We’re nearing the October 23rd anniversary of last year when OiNK was shutdown in a joint raid by UK and Dutch police. The raids, if you recall, were coordinated by Interpol following a two-year investigation by the International Federation of the Phonographic Industry (IFPI) and the British Phonographic Industry (BPI).
Now comes word that UK police have finally filed charges in the case and they are every bit as odd as one would presume them to be.
It was just 2 months ago Alan ellis, the former Admin of the fabled music-oriented BitTorrent tracker site, had his bail extended for an astonishing 4th time due to an inability by prosecutors to establish charges of criminal wrongdoing.

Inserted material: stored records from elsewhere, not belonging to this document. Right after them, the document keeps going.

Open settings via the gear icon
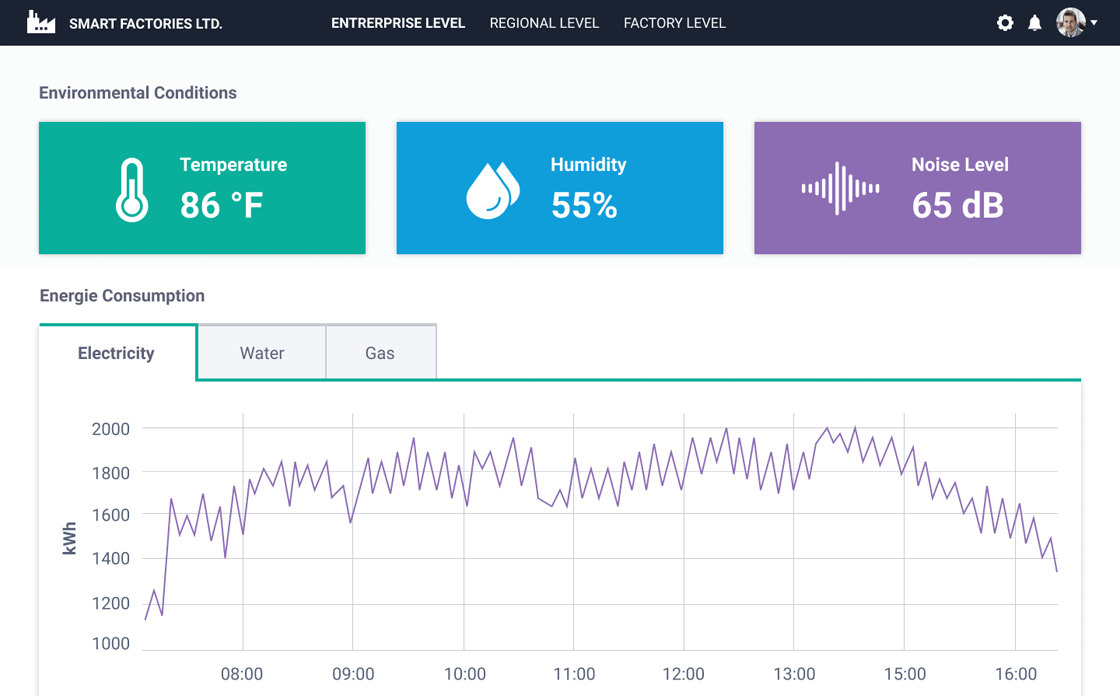This screenshot has width=1120, height=696. click(x=1005, y=23)
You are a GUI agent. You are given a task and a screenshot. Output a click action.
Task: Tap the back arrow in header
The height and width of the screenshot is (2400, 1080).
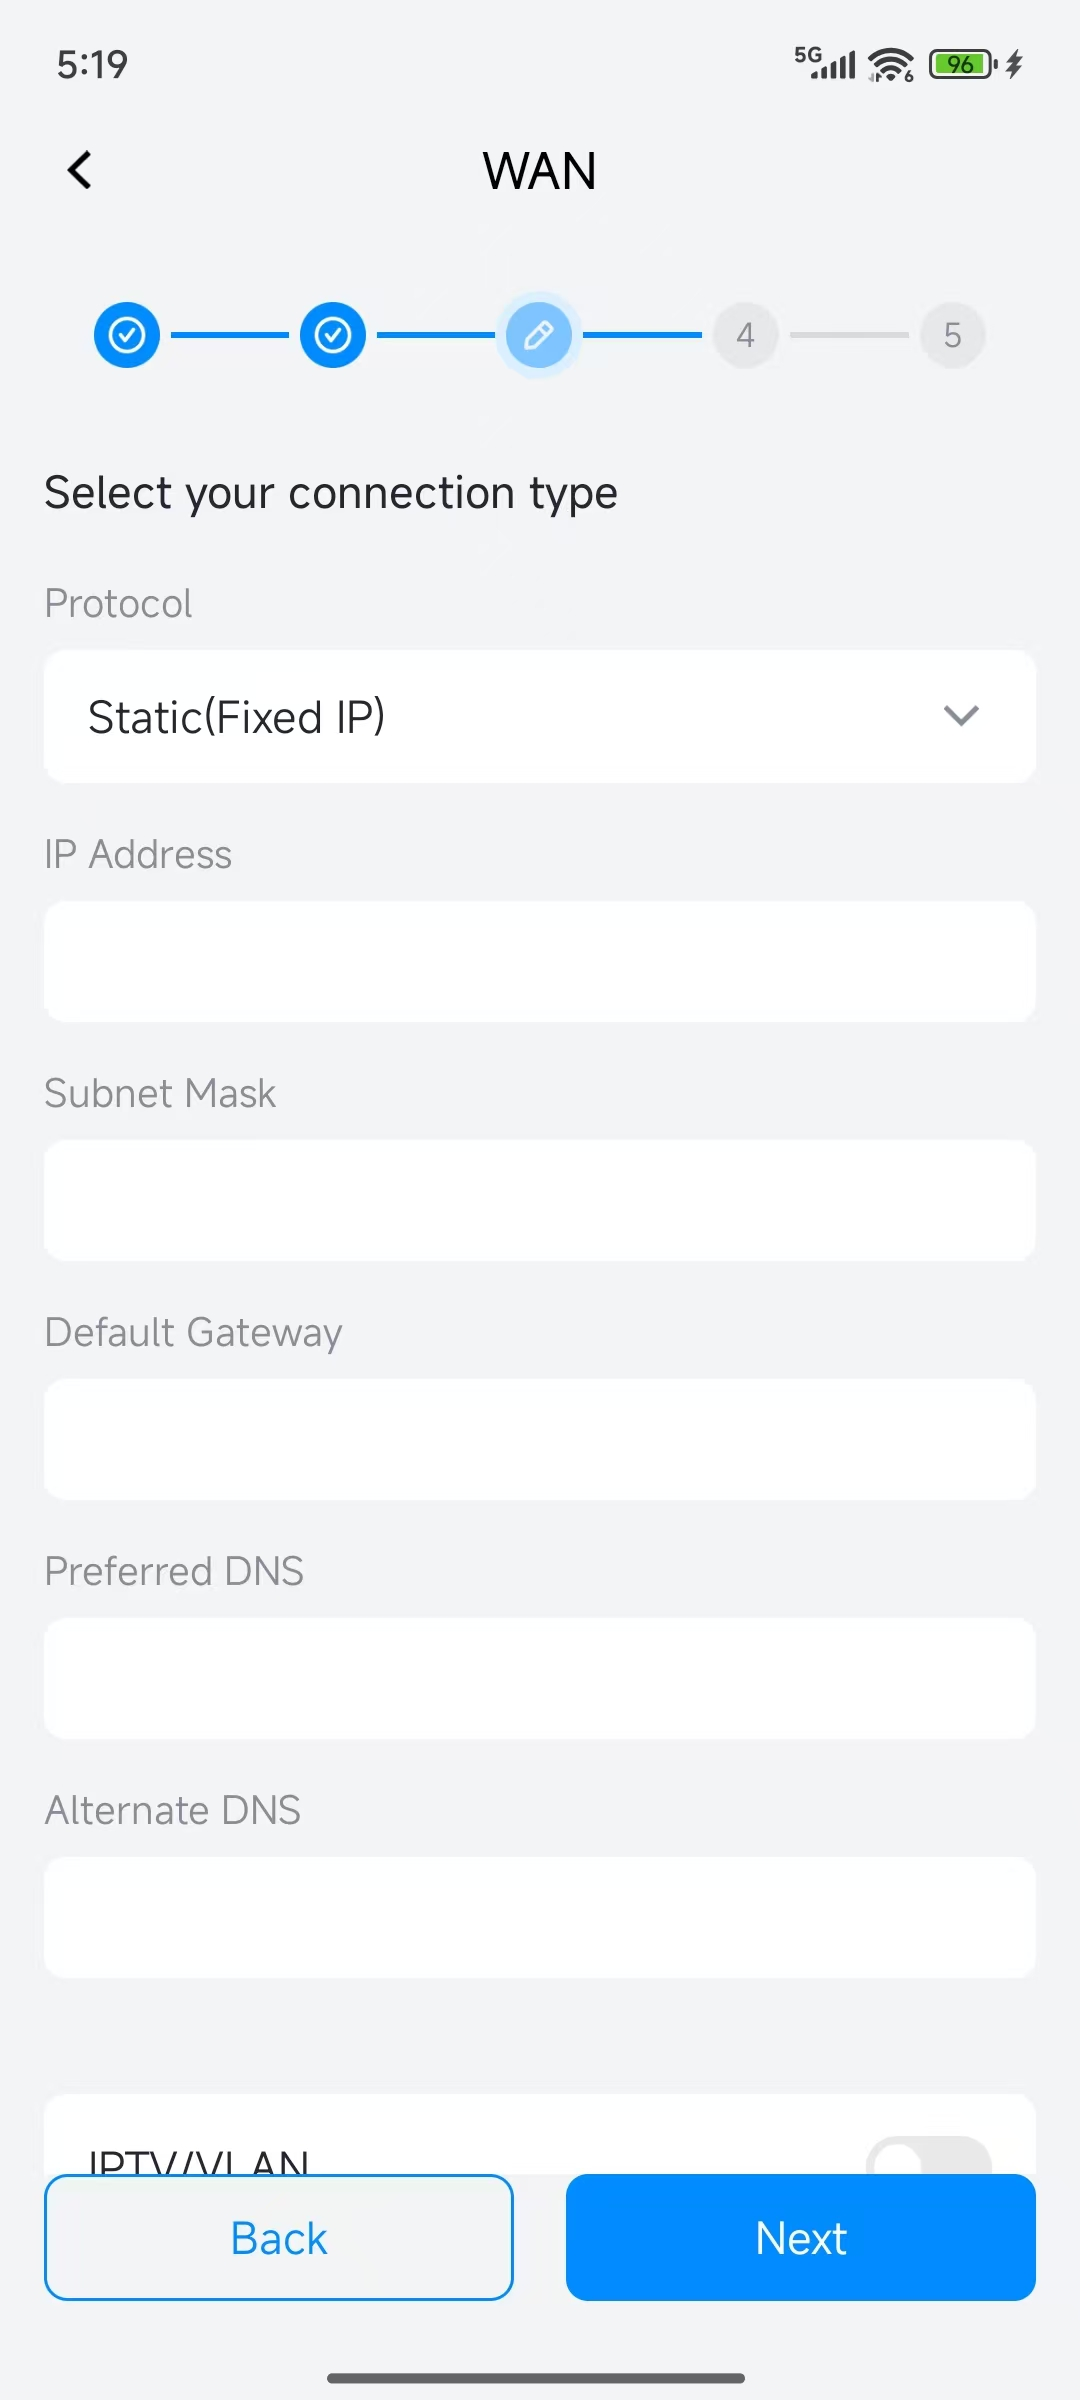(80, 170)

Now Oink notifies visitors that "On 10 September 2008, Alan Ellis was charged with conspiracy to defraud. There will be a hearing at a Magistrates Court on 24 September 2008, at which point it will be passed to a Crown Court."
The charge allegedly pertains to the site’s donations mechanism in which users contributed to the site to pay for server costs, hosting fees, etc.. UK authorities insist that the site was a money making scheme that was "extremely lucrative."
"Members paid donations via debit or credit cards, ensuring their continued access to the site," reads a press release that followed Operation Ark Royal which targeted the site. "The payments were received electronically into the web site company accounts.
"This is big business, with hundreds of thousands of pounds being made."
But, as everybody knows, the site cost money and certainly no one can claim that they were harmed by the site even if it did allegedly defraud users. If anything, regular users didn’t contribute enough in consideration of how much music they were able to obtain by sharing with others.
Shouldn’t a "conspiracy to defraud" charge require that actual victims come forward to file a complaint of criminal wrongdoing in the first place? If nobody feels they were defrauded in the first place then the only person really being defrauded is the defendant trying to receive a fair trial.
In addition to the case against Ellis, 6 people were accused of being uploaders to the site. Of those 2 have already been excused from further prosecution and 2 have now been formally charged with uploading a single CD.
“I think it’s a sledgehammer to crack a walnut,” said one of them.